Interim Results of the First Major Test

For the first three groups, recognition without OCR is practically hopeless. So for now, I decided to remove those cards from the database and treat them as unknown during sorting to avoid misclassification.

As for the remaining groups — they clearly needed more work. And yes, that meant running the full 3.5-hour vectorization process several more times… ;) but in the end, it paid off — the fix that solved these groups ended up improving recognition quality across all cards.

Great things are best seen from afar

I really wanted to see the overall distribution of distances across all 100K+ MTG cards — how they relate to each other in the global vector space.

We can load all vectors into VRAM — that takes only about 0.3 GB (100K+ vectors, float16, 1680 dimensions). However, keeping all 5 billion distances in memory would be far beyond what VRAM can handle.

That leaves two choices:

Store temporary results on disk — slow but simple.
Process distances in batches and accumulate data directly into a histogram.

The second option looked far more promising, but it’s trickier to implement — there’s no way to verify the final histogram since we can’t compare it with the full dataset. The only reasonable approach was to develop both methods, test them on small subsets, and confirm that they produce identical results.

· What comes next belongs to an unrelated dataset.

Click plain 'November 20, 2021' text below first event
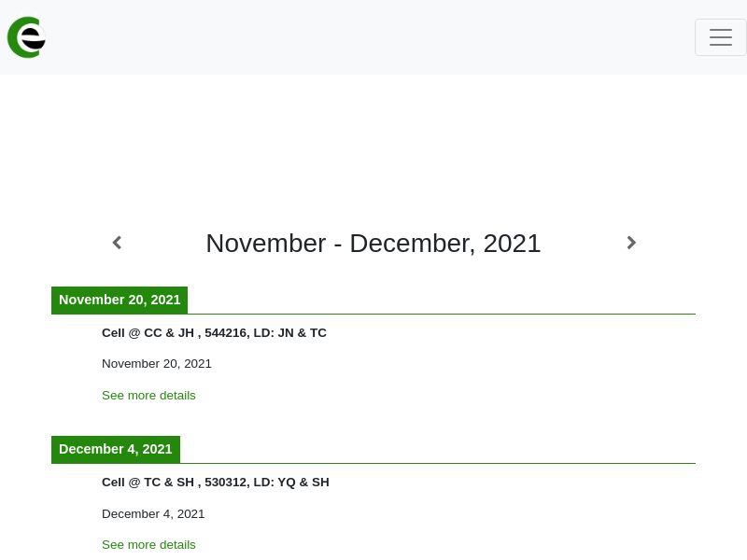Screen dimensions: 747x560 [157, 364]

In the end, that worked: the batch-based version runs much faster and gives consistent, reliable data. It wasn’t an easy module to build — but definitely a useful one.

On the resulting plot, the median distance landed around 2.5, which is great since it’s well above D_aug = 1.0. Some pairs even show distances above 8.0, indicating very large visual differences.

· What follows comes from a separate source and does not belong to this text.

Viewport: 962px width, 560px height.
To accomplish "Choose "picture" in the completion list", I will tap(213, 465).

More interestingly, there are 82 614 pairs of cards with distances below D_aug — a tiny fraction compared to 5 billion total, yet still notable.

Under the histogram, a few of the closest pairs are shown — they look nearly identical. Well, they’re probably reprints, which is good news — that’s something we can work with. Still, we need to check them all, and doing it manually is not an option — another solution is needed.

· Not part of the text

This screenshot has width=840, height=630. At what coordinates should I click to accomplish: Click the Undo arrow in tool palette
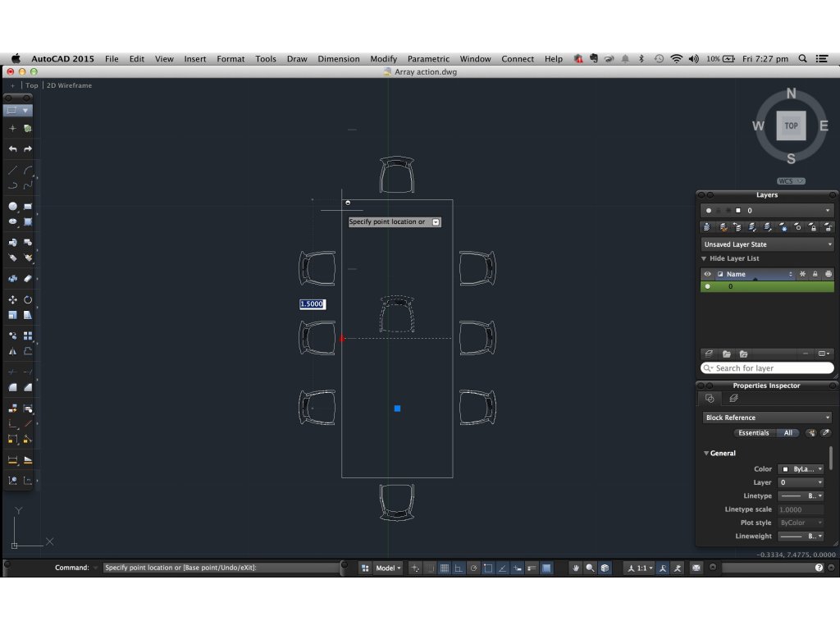pyautogui.click(x=12, y=149)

Automated Processing of Merged Vectors

We can iterate through all vectors in the database and, for each one, find all nearest neighbors within D_aug = 1.0. This makes it possible to detect chains of visually similar cards, which — by linking together — form complete clusters of similar cards.

Once the clusters are formed, we can compare their sorting attributes (name, type_text, color, mana_value, mechanic, and type). Within a single cluster, these values should be identical. If any differences are found, the cluster is considered “dirty”, and the mismatched cards must be excluded and flagged for manual inspection.

This relatively simple procedure should significantly reduce the number of cards that require manual review, while also helping to identify inconsistencies in the database describing sorting attributes.

After processing, we end up with 46 680 single cards that didn’t belong to any cluster — meaning they are either highly unique or were excluded as “dirty”.

The process also identified 18 240 reprints, the largest cluster containing 39 cards. However, it’s worth noting that this card was probably printed many more times — our vectorizer simply didn’t include some versions whose visual appearance differs significantly.

Distribution of Single Vectors

Now we’re ready to analyze the vector distribution again — this time using only single cards, meaning those that have no neighbors within D_aug.

Visually, the plot looks almost the same, but now, from 46,680 single cards, we get “only” 1 billion pairwise distances. What matters most is this: there are now just 1 033 pairs of cards with distances smaller than D_aug.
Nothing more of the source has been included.